Data provided:
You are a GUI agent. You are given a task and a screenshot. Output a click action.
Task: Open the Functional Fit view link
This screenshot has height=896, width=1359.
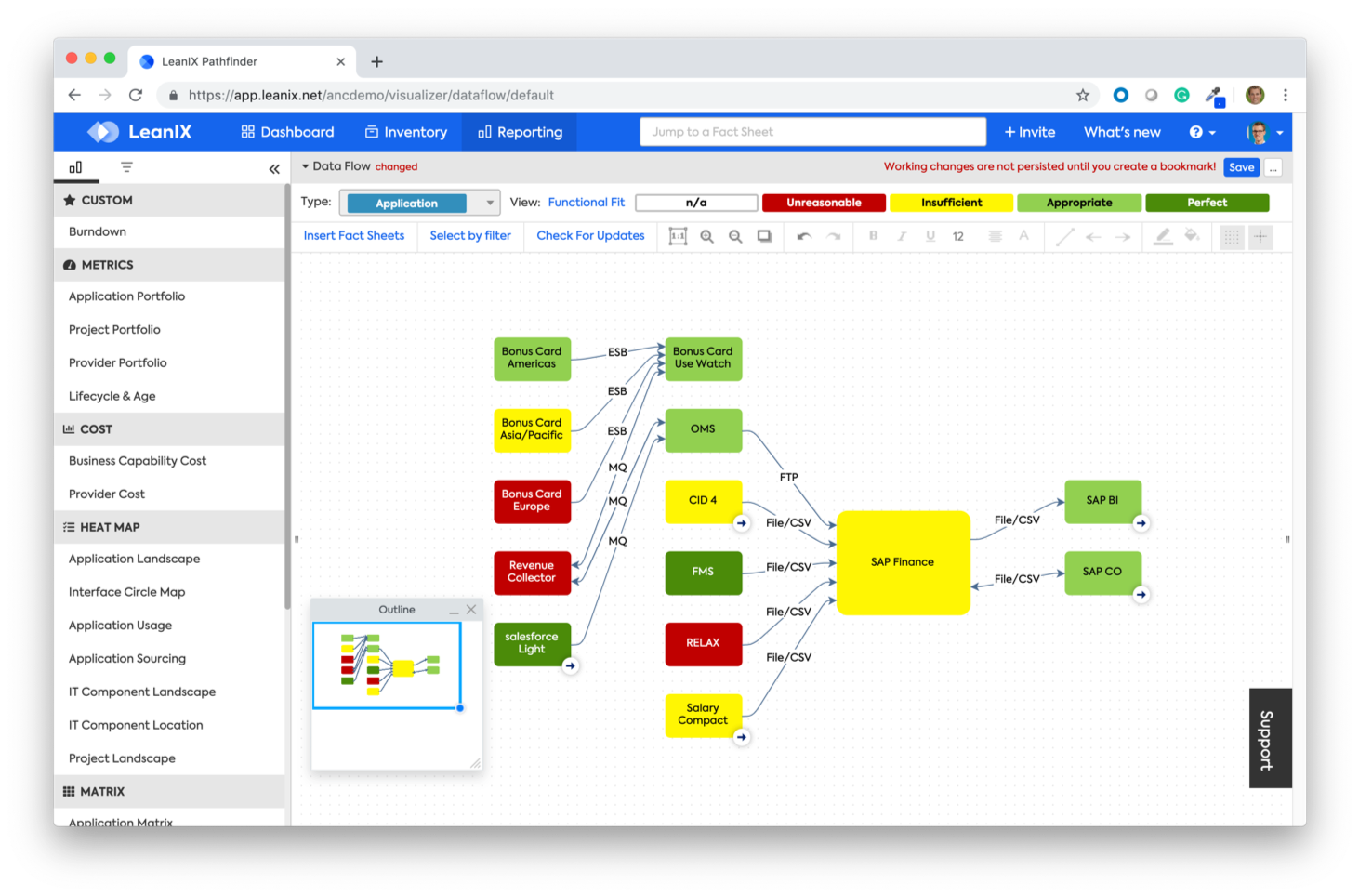point(586,202)
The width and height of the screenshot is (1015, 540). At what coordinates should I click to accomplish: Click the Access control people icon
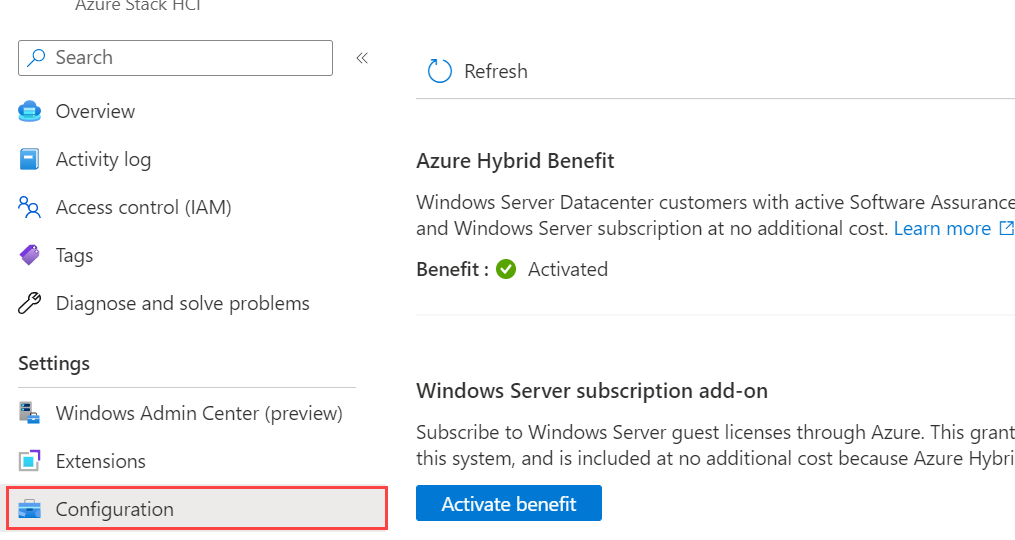point(30,207)
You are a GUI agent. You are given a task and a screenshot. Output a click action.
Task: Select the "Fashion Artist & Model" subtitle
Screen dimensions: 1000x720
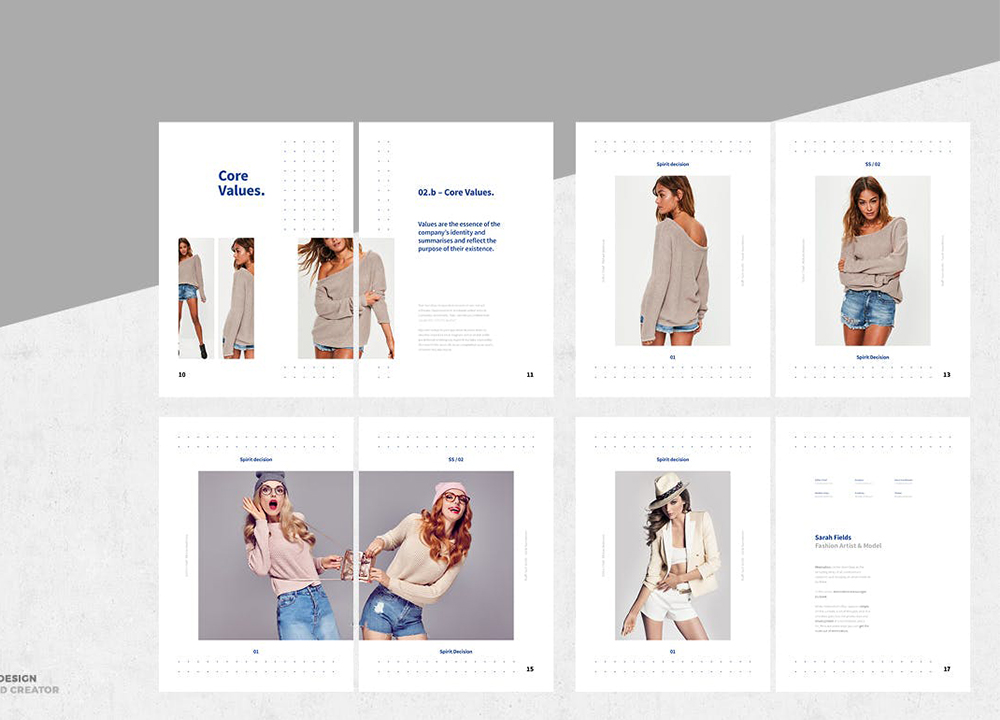(x=848, y=546)
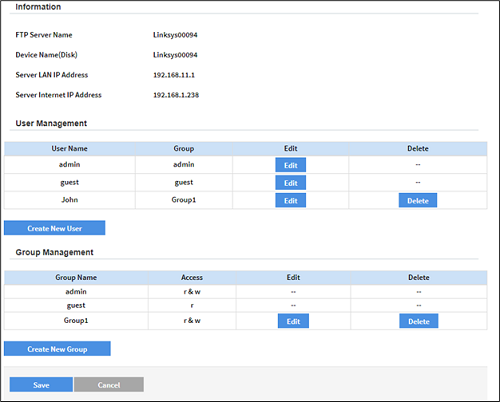Click the Access column header

point(192,277)
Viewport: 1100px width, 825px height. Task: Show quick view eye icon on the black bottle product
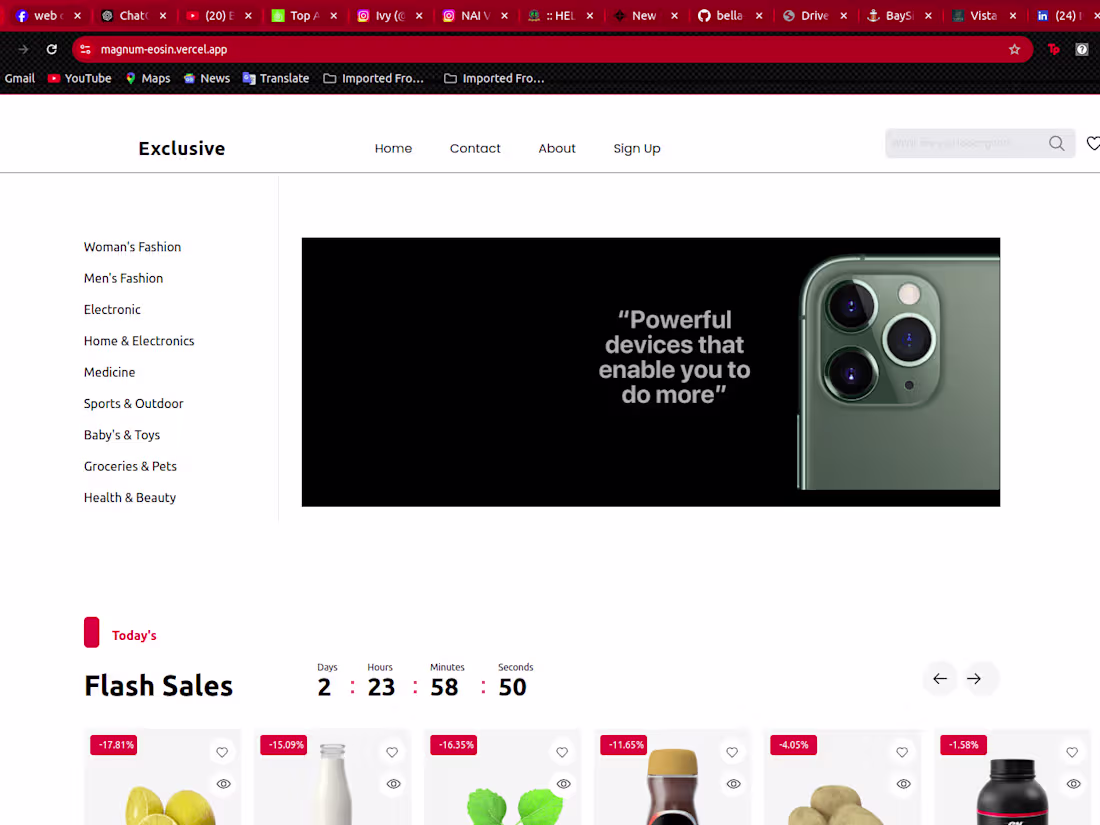coord(1073,783)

Exercise goal: An exact copy of every entry above is needed, minus the pictures.

Solution for this task:
You are a GUI agent. You are given a task and a screenshot. Output a click action.
Task: Open the Functional Fit view link
This screenshot has height=896, width=1359.
point(586,202)
The width and height of the screenshot is (1015, 540). At what coordinates should I click to accomplish: Click the Access control people icon
point(30,207)
You are a GUI agent. You are given a task and a screenshot. Output a click action.
Task: Select the "Fashion Artist & Model" subtitle
Screen dimensions: 1000x720
(x=848, y=546)
Click the Access column header

point(192,277)
Viewport: 1100px width, 825px height. Task: Show quick view eye icon on the black bottle product
coord(1073,783)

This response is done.